Work to be completed »
Repeat each record exactly, skipping the pictures.

------

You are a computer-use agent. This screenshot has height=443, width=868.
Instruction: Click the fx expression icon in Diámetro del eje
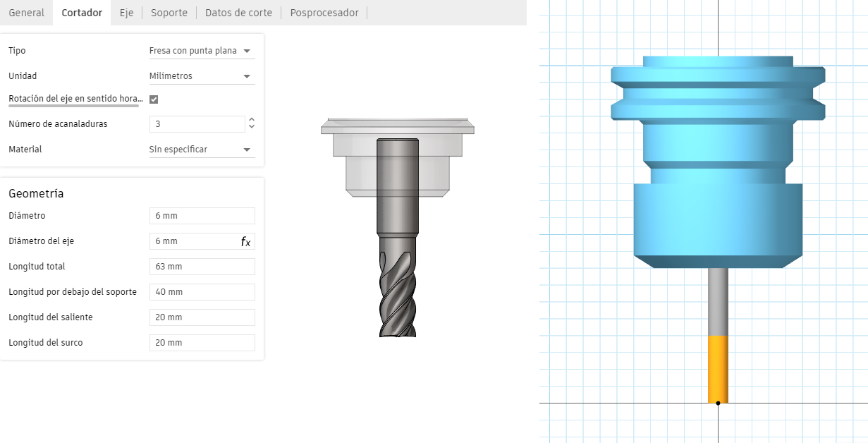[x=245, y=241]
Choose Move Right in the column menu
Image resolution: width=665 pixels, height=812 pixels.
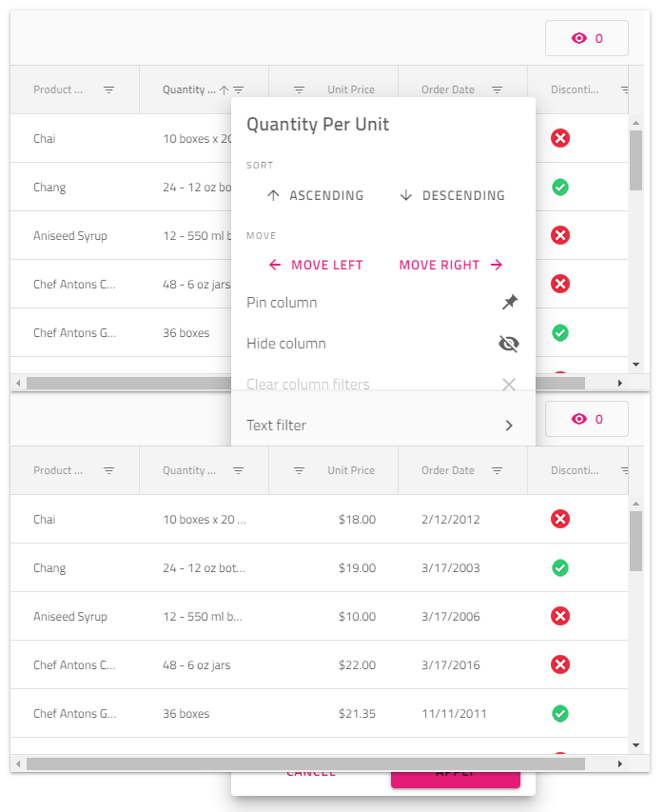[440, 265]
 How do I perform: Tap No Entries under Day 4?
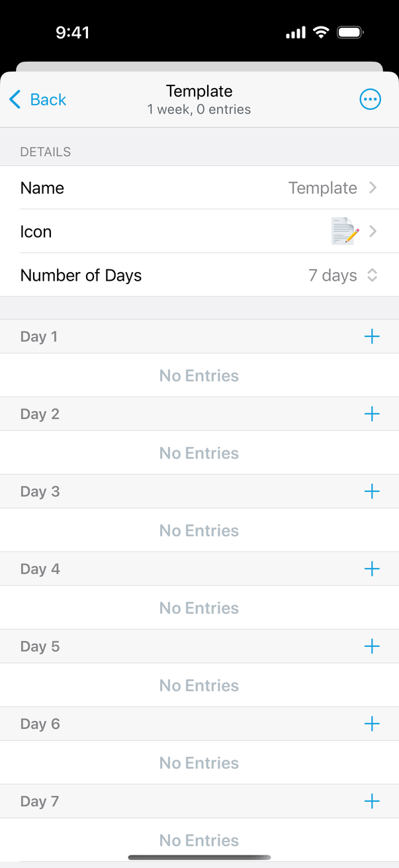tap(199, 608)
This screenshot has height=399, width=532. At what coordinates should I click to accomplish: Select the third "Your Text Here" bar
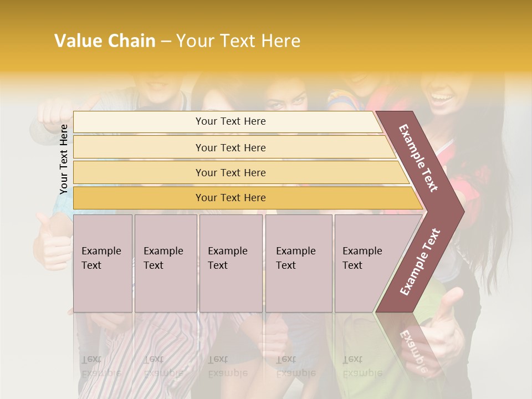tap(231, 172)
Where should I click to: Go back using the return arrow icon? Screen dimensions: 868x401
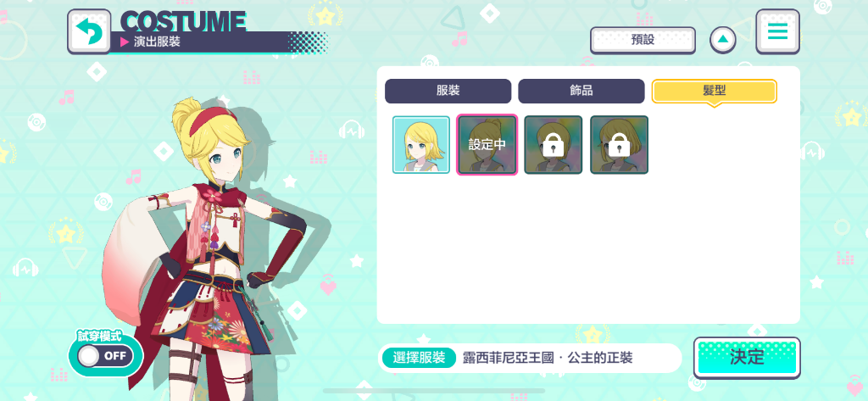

------

Answer »
You are a computer-use agent. This screenshot has height=443, width=868.
Instruction: Click the fx expression icon in Diámetro del eje
[x=245, y=241]
Choose Move Right in the column menu
Image resolution: width=665 pixels, height=812 pixels.
[440, 265]
 How do I perform: Tap No Entries under Day 4?
tap(199, 608)
This screenshot has height=399, width=532. At what coordinates should I click to accomplish: Select the third "Your Text Here" bar
tap(231, 172)
Where should I click to: Go back using the return arrow icon? Screen dimensions: 868x401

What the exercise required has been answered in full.